To your worries about the undue political influence of corporations you might now add some concern about the undue influence of filthy rich individual meddlers and entrepreneurs. One has to assume they exist, in actuality or in potential, behind all major candidates. Then there are the true apparatchiks, the “political strategists” and professional “campaign workers.” I was interested to learn, for example, that David Alexrod, the unelected expropriator of my granddaughters’ lunch money, is a retread from the Edwards campaign.

But Creep in Chief is the author, Andrew Young himself. Even for a North Carolina lawyer he exhibited a breathtaking moral opacity. Never letting his eye stray from the main chance—the possibility of becoming a scullion in the household of Pharaoh on Pennsylvania Avenue--he served John and Elizabeth Edwards with a mind-boggling constancy. He was just a guy who couldn’t say “no”. Much of his demeaning vassalage was exercised in the presence of his wife and young children. He became famous for agreeing to claim paternity of the “love child”; but this was one of the nobler and more interesting of his tasks. The stuff that makes the reader cringe is the lickspittle domestic servility, the fetching of sandwiches from Arby’s or trying to score a Play Station at Walmart’s.

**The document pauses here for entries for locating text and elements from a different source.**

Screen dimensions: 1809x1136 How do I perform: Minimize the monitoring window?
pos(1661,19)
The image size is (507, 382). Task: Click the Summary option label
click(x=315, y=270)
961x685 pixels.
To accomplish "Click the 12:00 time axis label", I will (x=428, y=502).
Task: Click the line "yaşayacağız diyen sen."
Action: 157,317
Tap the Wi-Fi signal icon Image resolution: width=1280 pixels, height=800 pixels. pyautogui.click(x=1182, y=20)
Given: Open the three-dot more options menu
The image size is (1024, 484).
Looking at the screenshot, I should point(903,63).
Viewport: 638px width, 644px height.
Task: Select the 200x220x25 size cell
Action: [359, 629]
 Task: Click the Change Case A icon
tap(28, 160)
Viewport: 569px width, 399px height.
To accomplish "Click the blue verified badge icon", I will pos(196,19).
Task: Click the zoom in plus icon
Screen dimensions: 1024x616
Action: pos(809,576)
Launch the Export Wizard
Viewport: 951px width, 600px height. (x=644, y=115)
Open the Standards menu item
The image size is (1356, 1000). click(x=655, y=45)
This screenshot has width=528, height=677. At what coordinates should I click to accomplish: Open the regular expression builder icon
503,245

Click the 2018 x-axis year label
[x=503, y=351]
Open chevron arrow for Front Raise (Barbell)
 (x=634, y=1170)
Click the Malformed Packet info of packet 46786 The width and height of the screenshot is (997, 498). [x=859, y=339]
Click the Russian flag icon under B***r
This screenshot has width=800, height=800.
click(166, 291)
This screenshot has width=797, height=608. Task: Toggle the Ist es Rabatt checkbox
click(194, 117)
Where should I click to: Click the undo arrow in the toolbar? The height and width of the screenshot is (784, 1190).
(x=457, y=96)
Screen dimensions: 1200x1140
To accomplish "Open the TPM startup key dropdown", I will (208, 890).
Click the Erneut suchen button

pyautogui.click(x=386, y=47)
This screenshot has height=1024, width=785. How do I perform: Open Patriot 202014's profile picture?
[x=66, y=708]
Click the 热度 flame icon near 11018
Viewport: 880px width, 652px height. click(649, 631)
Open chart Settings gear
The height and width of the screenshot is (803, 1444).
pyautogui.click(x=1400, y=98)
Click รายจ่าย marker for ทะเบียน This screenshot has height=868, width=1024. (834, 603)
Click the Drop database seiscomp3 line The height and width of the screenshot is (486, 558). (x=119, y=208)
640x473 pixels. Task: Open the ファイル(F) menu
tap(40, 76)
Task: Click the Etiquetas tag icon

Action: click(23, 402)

Young is forthright in stating his motives for writing the book. They include the obvious. He needs the money, since he is now “unemployable”. Edwards promised him the moon. If the moon weren’t available, he’d have to be content with a mere constellation—the executive directorship, for life, of a philanthropic foundation to be bankrolled by Bunny Mellon. By the end of it all his best offer was a positive letter of recommendation!

As usual Shakespeare said it best, in some famous lines from King Henry VIII. Old Cardinal Wolsey, after a hundred fetch-and-carry missions to his own Renaissance Arby’s, was shafted by the king. Things were rather more serious in those days, as they turned you over to the tender mercies of the headsman rather than those of the paparazzi. But Wolsey got it:

Had I but served my God with half the zeal

I served my king; he would not in mine age

Have left me naked to mine enemies.

Nor, of course, encouraged him to write a “tell-all” memoir.